Even before the season, it quickly became apparent that Gil was the right fit for a New England team desperate for the kind of quality passing that he could regularly offer.

“I remember hearing a couple of stories coming out of preseason training where I guess a couple of the guys kind of looked at someone from the scouting staff and was like, ‘Where did you find this guy?'” remembered Revolution president Brian Bilello. “When you’re hearing about other players on your team reacting to a new signing like that, it gives a good indication that you might have a special player here.”

Arguably Gil’s most important quality for the Revolution in 2019 has been his consistency. Even through the difficult stretch in the early part of the season (which resulted in then-coach Brad Friedel and general manager Michael Burns being fired), Gil continued to play well. In Arena’s first game in charge — an away win against the Galaxy in June — he caught the new coach’s eye.

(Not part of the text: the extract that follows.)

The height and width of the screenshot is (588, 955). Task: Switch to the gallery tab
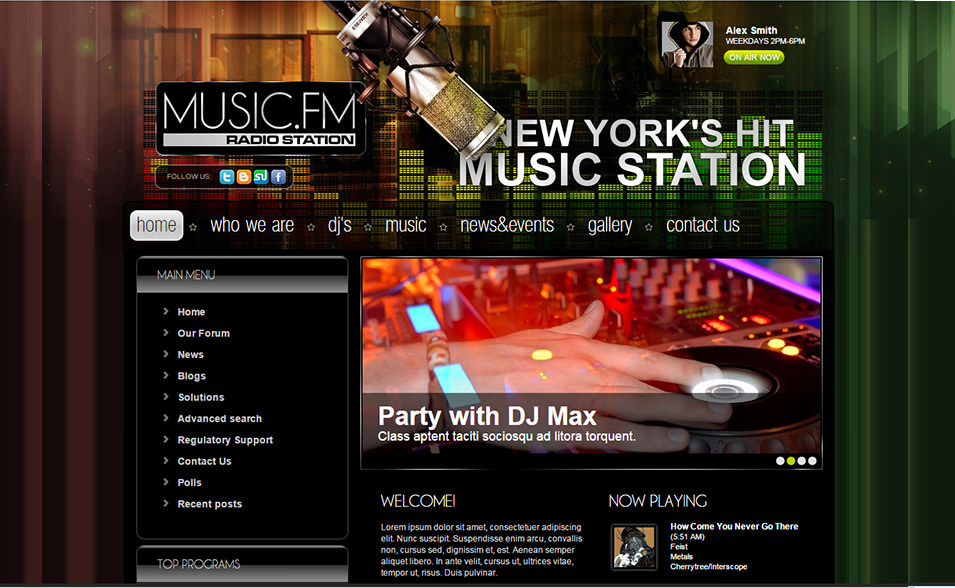pos(610,225)
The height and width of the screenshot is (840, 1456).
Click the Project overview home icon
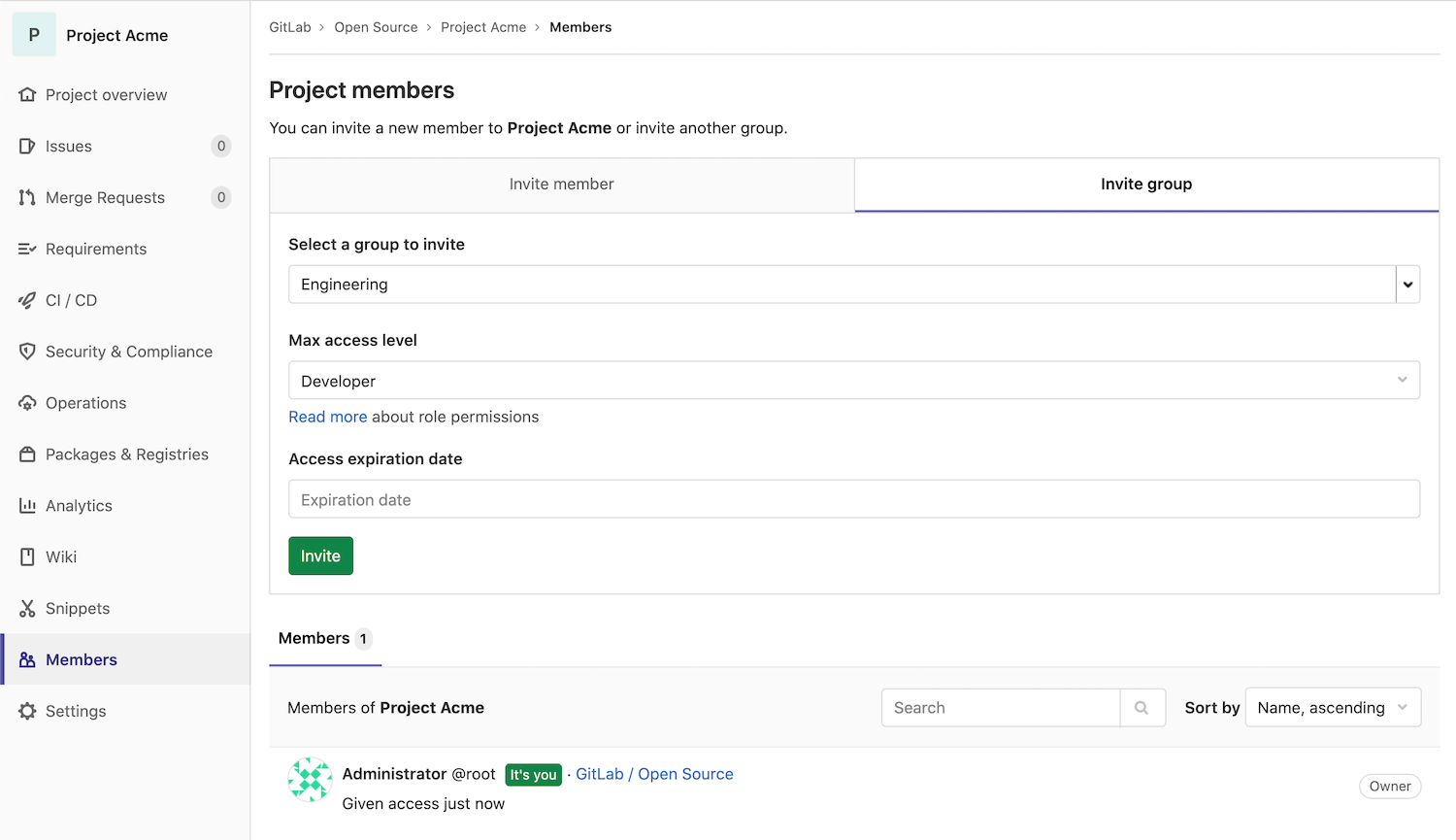pos(27,95)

“It was pretty obvious that he was an outstanding player,” Arena recalled of his first game. “The thing about Carles is he’s consistently good every game. Players have a tendency to be a little bit up and down, and Carlos has played at an extremely high level each and every game.”

New England faces a difficult playoff test in Atlanta against the defending MLS Cup champions. Playing on the road in front of a crowd that will likely approach 70,000, Gil’s calming presence in the midfield will be critical if the Revolution have any chance at pulling an upset.